* Consigne écrite
Rédigez la suite du texte sur la démocratie bourgeoise et la tâche des communistes, en reprenant juste après sa dernière phrase.

* Texte de la page
3. Ceci vaut également pour les institutions municipales et communales de la bourgeoisie qu’il est faux au point de vue théorique d’opposer aux organes de gouvernement, leur appareil étant en fait identique au mécanisme gouvernemental de la bourgeoisie. Le prolétariat révolutionnaire doit également les détruire et les remplacer par les Soviets locaux de députes ouvriers.

 

4. Alors que l’appareil exécutif militaire et politique de l’Etat bourgeois organise l’action directe contre la révolution prolétarienne, la démocratie constitue un moyen de défense indirecte en répandant dans les masses l’illusion qu’elles peuvent réaliser leur émancipation par un processus pacifique et que l’Etat prolétarien peut lui aussi prendre la forme parlementaire, avec droit de représentation pour la minorité bourgeoise. Le résultat de cette influence démocratique sur les masses prolétariennes a été la corruption du mouvement socialiste de la Deuxième Internationale dans le domaine de la théorie comme dans celui de l’action.

 

5. Actuellement, la tâche des communistes dans leur oeuvre de préparation idéologique et matérielle de la révolution est avant tout de libérer le prolétariat de ces illusions et de ces préjugés répandus dans ses rangs avec la complicité des vieux leaders social - démocrates qui le détournent de sa voie historique. Dans les pays où le régime démocratique existe déjà depuis longtemps et s’est profondément ancré dans les habitudes des masses et dans leur mentalité tout comme dans celle des partis social-démocrates traditionnels, cette tâche revêt une importance particulière et vient au premier rang des problèmes de la préparation révolutionnaire.

 

6. Dans la période où la conquête du pouvoir ne se présentait pas comme une possibilité proche pour le mouvement international du prolétariat et où ne se posait pas non plus le problème de sa préparation directe à la dictature, la participation aux élections et l’activité parlementaire pouvait encore offrir des possibilités de propagande, d’agitation, de critique. D’autre part, dans les pays où la révolution bourgeoise est encore en cours et crée des institutions nouvelles, l’intervention des communistes dans les organes représentatifs en formation peut offrir la possibilité d’influer sur le développement des événements pour que la révolution aille jusqu’à la victoire du prolétariat.

* Données fournies
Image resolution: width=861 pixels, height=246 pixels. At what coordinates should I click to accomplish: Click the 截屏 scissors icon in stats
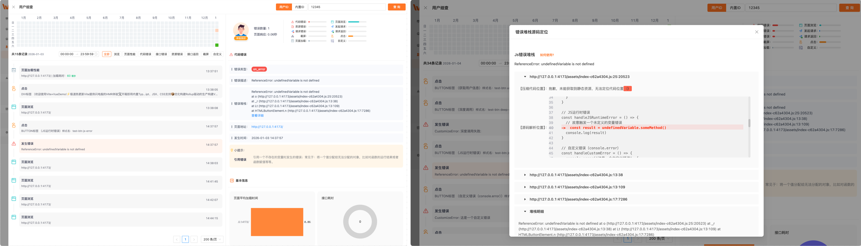coord(292,36)
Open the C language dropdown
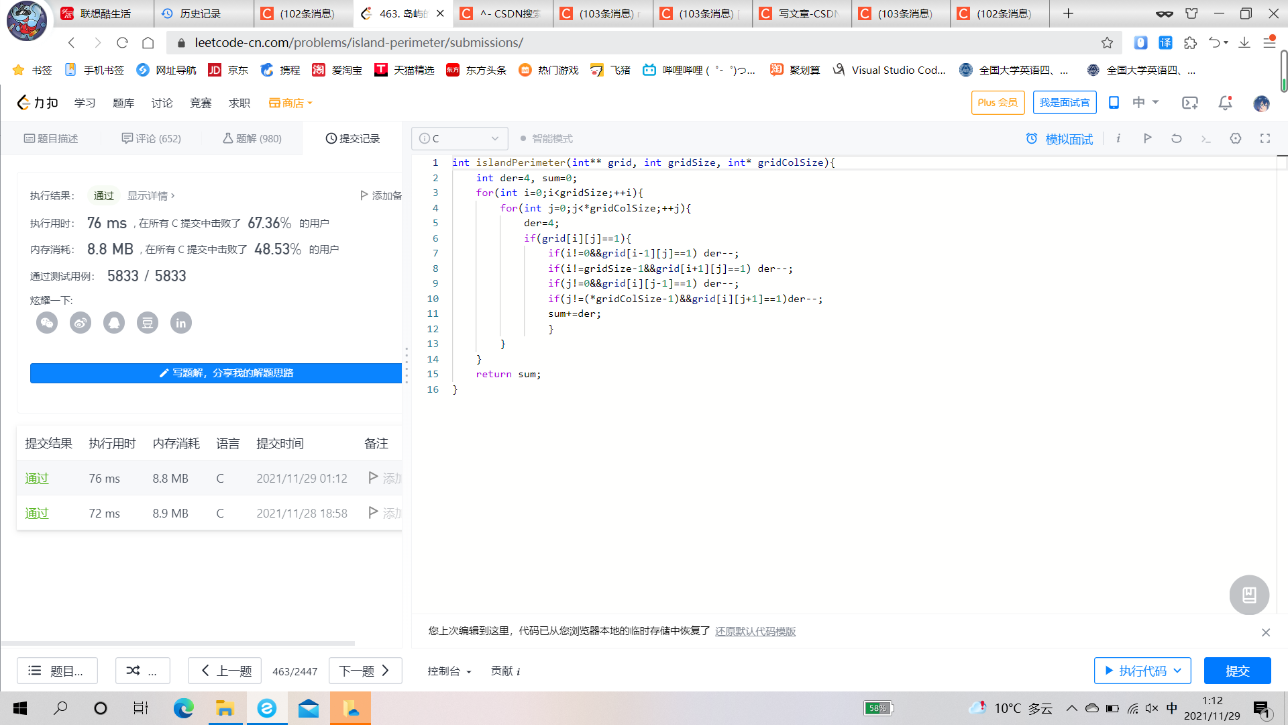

* Réponse à l'exercice
 

7. Dans la période historique actuelle (ouverte par la fin de la guerre mondiale avec ses conséquences sur l’organisation sociale bourgeoise; par la révolution russe, première réalisation de la conquête du pouvoir par le prolétariat, et par la constitution de la nouvelle Internationale en opposition au social-démocratisme des traîtres) et dans les pays où le régime démocratique a depuis longtemps achevé sa formation, il n’existe plus, au contraire, aucune possibilité d’utiliser la tribune parlementaire pour l’oeuvre révolutionnaire des communistes, et la clarté de la propagande non moins que la préparation efficace de la lutte finale pour la dictature exigent que les communistes mènent une agitation pour le boycottage des élections par les ouvriers.

 

8. Dans ces conditions historiques, le problème central étant devenu la conquête révolutionnaire du pouvoir par le prolétariat, toute l’activité politique du parti de classe doit être consacrée à ce but direct. Il est nécessaire de briser le mensonge bourgeois qui veut que tout heurt entre les partis politiques adverses, toute lutte pour le pouvoir se déroule dans le cadre du mécanisme démocratique, à travers les élections et les débats parlementaires. On ne pourra y parvenir sans rompre avec la méthode traditionnelle qui consiste à appeler les ouvriers à voter - côte à côte avec les membres de la classe adverse -, sans mettre fin au spectacle de délégués du prolétariat travaillant sur le même terrain parlementaire que ses exploiteurs.

 

9. La dangereuse conception qui réduit toute action politique à des luttes électorales et à l’activité parlementaire n’a été que trop répandue par la pratique ultraparlementaire des partis socialistes traditionnels. D’autre part, le dégoût du prolétariat pour cette pratique de trahison a préparé un terrain favorable aux erreurs des syndicalistes et des anarchistes qui dénient toute valeur à l’action politique et aux fonctions du parti. C’est pourquoi les partis communistes n’obtiendront jamais un large succès dans la propagande pour la méthode révolutionnaire marxiste s’ils n’appuient pas leur travail direct pour la dictature du prolétariat et pour les Conseils ouvriers sur l’abandon de tout contact avec l’engrenage de la démocratie bourgeoise.

 

10. La très grande importance attribuée en pratique à la campagne électorale et à ses résultats, le fait que pour une période fort longue le parti lui consacre toutes ses forces et toutes ses ressources (hommes, presse, moyens économiques) concourt, d’un côté, malgré tous les discours publics et toutes les déclarations théoriques, à renforcer la sensation que c’est bien là l’action centrale pour les buts communistes et, de l’autre, provoque l’abandon presque complet du travail d’organisation et de préparation révolutionnaire, donnant à l’organisation du parti un caractère technique tout à fait contraire aux exigences du travail révolutionnaire légal ou illégal.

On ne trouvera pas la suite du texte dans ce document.